Skaters pushed to limit during Dawson Creek torture test

Hey there, time traveller!
This article was published 9/2/2010 (2752 days ago), so information in it may no longer be current.

VANCOUVER -- Carla MacLeod's eyes filled with tears at the thought of one more session in the weight room. Beckie Kellar had to overcome her fear of bears.

Whatever the Olympic Games throw at the Canadian women's hockey team now that they've arrived in Vancouver, nothing will be harder than the month they spent together near Dawson Creek, B.C., last spring.

Canada's Carla MacLeod, left, Colleen Sostorics, centre, and Meaghan Mikkelson laugh it up Tuesday.


Canada's Carla MacLeod, left, Colleen Sostorics, centre, and Meaghan Mikkelson laugh it up Tuesday.

Boot camp, as it is not-so-fondly called, tested the women physically and mentally for 24 days in May and June.

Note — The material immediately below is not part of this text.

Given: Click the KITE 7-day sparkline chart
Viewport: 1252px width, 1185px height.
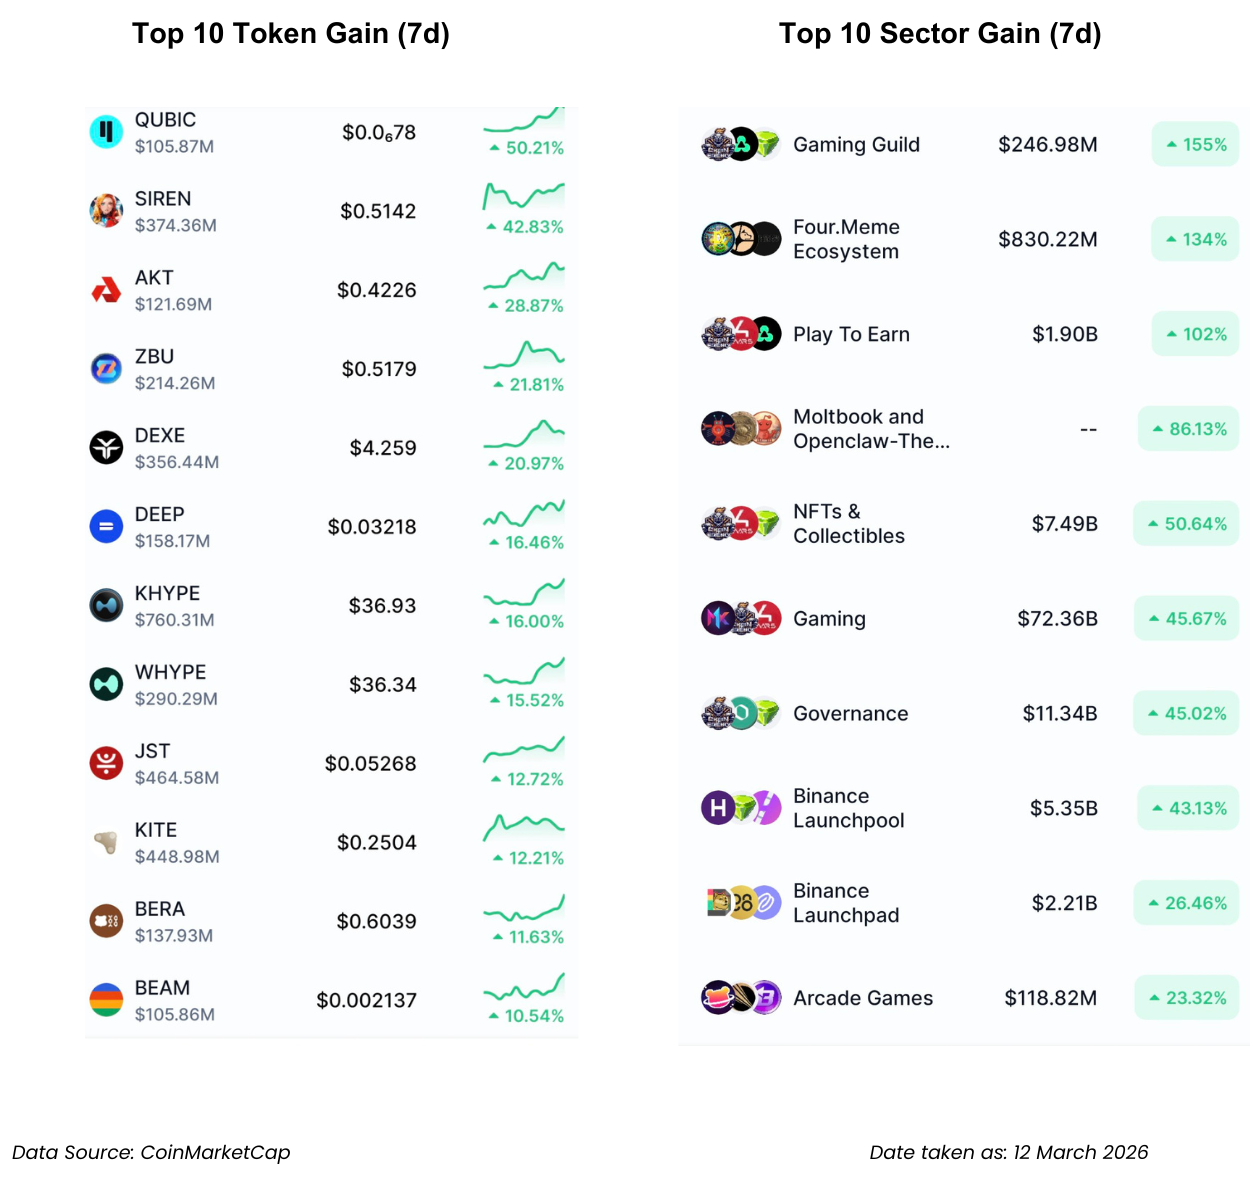Looking at the screenshot, I should (524, 828).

In the process, they pushed past their limits and helped their teammates get past theirs.

When the players reconvened in Calgary in August to begin full-time training, they already had a strong base of trust and fitness to build on.

"They learned how to work through a lot of different things and things we might still be working through right now had we not done that," head coach Melody Davidson says.

Days that started at 7 a.m. and ended at 9 p.m. laid the foundation for physical and mental toughness that the players must draw on now that their final and biggest test is upon them. The Canadian women open the Olympic tournament Saturday against Slovakia at Thunderbird Arena.

Running, rock climbing, kickboxing, yoga, weight sessions and triathlons, in addition to on-ice drills, kept the Canadian women on the go from morning until night. Towards the end of boot camp, they rode their bikes 35 kilometres into the mountains, hiked up one and back down before making the return trip on their bikes.

Exhaustion would eventually hit. The players had to find reserves they didn't think they had to continue. They also learned to recognize when teammates were struggling and what help they needed.

"We call it hitting the wall. You just bonked," MacLeod says. "In the 30 days, I probably hit a wall three different times, where I just wondered 'what is going on? This is crazy.'

"I think that's why it is such great team bonding. All of that's important. It's testing your limits. It's neat as a person to see how far you can go and how do you react when you are in your low of lows. Do you yell? Or do you retreat?"

For some, the punishment began the moment they fell out of bed and laced up their shoes for the morning run.

"For those who are runners, they are pretty good at it, but a couple of us who aren't the best runners our heart rates were 170 or 180 for 25 minutes straight," MacLeod explains.

MacLeod, a defenceman from Calgary, reached the end of her emotional tether during a weight-room session.

"It was to the point where if someone had said one more thing to me, that was it. I was going to be done," she recalls. "(Tears) welling in my eyes. You are just so fatigued. But the next day, you wake up and you are better."

"I was crusty that day, but I wasn't the crustiest, so I don't think it was my lowest day."

For Kellar, a defenceman from Hagersville, Ont., about to play in her fourth Olympics, it was the prospect of riding her mountain bike and hiking through terrain that included bears that had her spooked.

"They gave us a quick tutorial on how to avoid/survive a bear attack, which didn't do a whole lot for me," she says. "I was scared. I have to admit."

Boot camp has become standard for Canada's Olympic women's hockey teams since they held one in Valcartier, Que., prior to the 2002 Games, They spent a month training in Prince Edward Island prior to 2006. But this one was the toughest one yet.